La communauté rurale qui construit des ponts

Notre-Dame-de-Stanbridge est une parmi plusieurs petites communautés rurales du sud du Québec. À l’instar de nombreux endroits au Canada, la population démographique a beaucoup évolué au cours des dernières décennies pour inclure des citadins et des petites exploitations biologiques ainsi que des exploitations plus conventionnelles.

Rassembler les locaux autour de valeurs écolos
Carole Dansereau est une ancienne institutrice qui a pris sa retraite avec son mari à Notre-Dame-de-Stanbridge. Ouverte et énergique, Carole a rejoint des comités, écrit pour le journal local d’une municipalité voisine et est même devenue conseillère municipale. Elle a défendu les valeurs écologiques et a trouvé des sympathisants locaux.

La Fête dans l’rang: zéro déchet et partenariat avec une petite ferme
Chaque année, dans cette communauté, l’UPA, le syndicat de l’agriculture qui détient le monopole au Québec, parraine un festival d’été dans une ferme locale: La Fête dans l’rang. L’année dernière, sous l’influence de Carole sur le comité d’organisation, la ferme locale choisie était une nouvelle fromagerie de chèvre, une petite entreprise écologique. Les politiques de l’UPA ne répondent pas aux besoins des petites fermes biologiques et il s’agit d’une source de tension constante. Le choix de cette ferme était donc surprenant! Le groupe a également choisi de rendre l’événement zéro déchet et d’utiliser des toilettes à compostage au lieu de toilettes chimiques.

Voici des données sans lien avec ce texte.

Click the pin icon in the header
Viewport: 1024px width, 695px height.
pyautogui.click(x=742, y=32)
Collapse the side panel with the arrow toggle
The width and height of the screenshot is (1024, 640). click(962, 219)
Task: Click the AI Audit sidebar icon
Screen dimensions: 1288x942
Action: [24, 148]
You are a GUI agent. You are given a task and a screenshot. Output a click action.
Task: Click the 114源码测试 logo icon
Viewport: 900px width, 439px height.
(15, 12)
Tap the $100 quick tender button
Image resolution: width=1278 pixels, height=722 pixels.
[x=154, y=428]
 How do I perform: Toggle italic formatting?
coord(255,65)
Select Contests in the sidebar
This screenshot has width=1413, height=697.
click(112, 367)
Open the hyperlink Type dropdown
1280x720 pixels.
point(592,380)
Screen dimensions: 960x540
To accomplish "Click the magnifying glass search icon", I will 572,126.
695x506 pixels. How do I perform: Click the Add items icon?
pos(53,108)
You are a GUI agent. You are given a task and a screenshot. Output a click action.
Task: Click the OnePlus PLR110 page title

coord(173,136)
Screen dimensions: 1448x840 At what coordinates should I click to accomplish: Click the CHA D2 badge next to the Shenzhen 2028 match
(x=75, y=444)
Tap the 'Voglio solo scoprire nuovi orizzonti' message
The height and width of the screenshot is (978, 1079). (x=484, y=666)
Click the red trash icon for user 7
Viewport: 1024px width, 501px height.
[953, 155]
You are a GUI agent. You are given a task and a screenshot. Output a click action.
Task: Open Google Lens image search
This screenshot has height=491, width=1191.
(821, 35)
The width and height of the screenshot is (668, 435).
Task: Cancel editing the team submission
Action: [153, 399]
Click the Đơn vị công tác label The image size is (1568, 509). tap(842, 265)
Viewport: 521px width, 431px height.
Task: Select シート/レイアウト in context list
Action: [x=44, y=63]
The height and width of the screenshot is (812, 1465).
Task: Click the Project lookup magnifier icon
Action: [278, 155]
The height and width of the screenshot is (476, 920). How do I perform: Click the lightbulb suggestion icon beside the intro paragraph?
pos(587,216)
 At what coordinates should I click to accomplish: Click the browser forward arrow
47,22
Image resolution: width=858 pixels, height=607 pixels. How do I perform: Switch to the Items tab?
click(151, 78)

La Fête dans l’rang a été un succès et a ouvert les cœurs et les esprits.

La Journée citoyenne sur l’écoresponsabilité
Encouragée par l’expérience, Carole a décidé d’organiser un autre événement local, la Journée citoyenne sur l’écoresponsabilité, qui s’est déroulée en mars. Au nom de Régénération Canada, j’ai été invité à présenter un exposé sur l’agriculture régénératrice. Antonious Petro, également de Régénération Canada, a animé les débats. Des agronomes locaux ont présenté des exposés sur l’agriculture sans labour et les cultures de couverture, l’intégration de la biodiversité et de l’habitat pour les espèces utiles dans les exploitations agricoles, le rôle des vers de terre. Quelques agriculteurs biologiques ont présenté leurs méthodes et deux entreprises locales, une épicerie zéro déchet et une coopérative de distribution alimentaire, ont apporté l’aspect consommateur de l’équation. Un tiers des participants étaient des agriculteurs. Plus de 80 personnes de Notre-Dame-de-Stanbridge et des municipalités environnantes étaient présentes.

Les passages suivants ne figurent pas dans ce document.